Presidium Kongres Rakyat Nasional (Kornas), Sutrisno Pangaribuan ikut mengomentari penunjukan pendiri sekaligus ketua umum sukarelawan Projokowi, Budi Arie sebagai Menteri Komunikasi dan Informatika menggantikan posisi Johnny G Plate yang baru-baru ini didepak dari kabinet kerja karena terlibat korupsi pengadaan proyek BTS.
Sutrisno Pangaribuan penunjukan Budi Arie sebagai Menkominfo menggantikan posisi orang NasDem adalah sebuah balas dendam paling manis dari Jokowi untuk Surya Paloh dan NasDem yang sehari setelahnya menggelar konsolidasi akbar bersama bakal calon presiden Anies Baswedan di Stadion Utama Gelora Bung Karno (SUGBK) Senayan, Jakarta Pusat Minggu (16/7/2023).
Dalam konsolidasi akbar itu Jokowi tak diundang karena berbagai alasan, bagi Sutrisno Pangaribuan itu adalah sinyal genderang perang dari NasDem yang langsung disambut Jokowi.
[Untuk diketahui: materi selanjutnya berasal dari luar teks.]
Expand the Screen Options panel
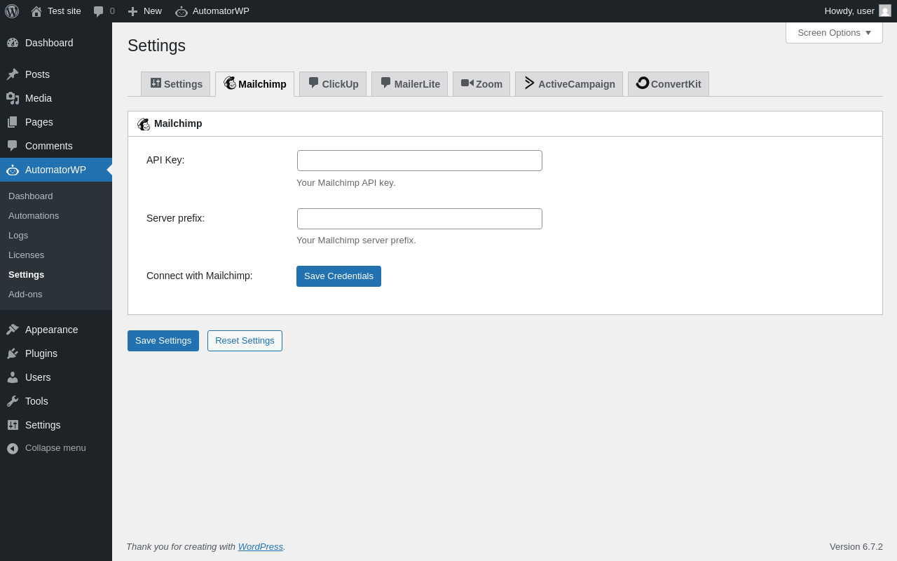Image resolution: width=897 pixels, height=561 pixels. coord(834,32)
"Jokowi hanya butuh waktu lama, kurang dari 24 jam membalas Nasdem. Jokowi menyambut sinyal 'perang' melalui pergantian posisi menteri yang sebelumnya diisi Sekjen Nasdem, Johnny Gerard Plate," kata Sutrisno kepada wartawan Selasa (17/7/2023).
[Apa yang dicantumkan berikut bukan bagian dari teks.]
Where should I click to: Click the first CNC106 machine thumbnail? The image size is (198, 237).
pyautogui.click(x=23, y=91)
Tak Hanya itu, Sutrisno Pangaribuan mengatakan penjukan Budi Arie sebagai Menkominfo juga merupakan sinyal dari Jokowi yang ingin memberi pesan kepada Surya Paloh, bahwa di matanya NasDem yang dianggap sebagai sebuah partai politik besar, nyatanya hanya sekelas ormas yang levelnya beda tipis dengan Projo.
"Pemilihan Budi sebagai Menkominfo sebagai isyarat dari Jokowi, bahwa Nasdem kini sekelas dengan Projo," tandas Sutrisno.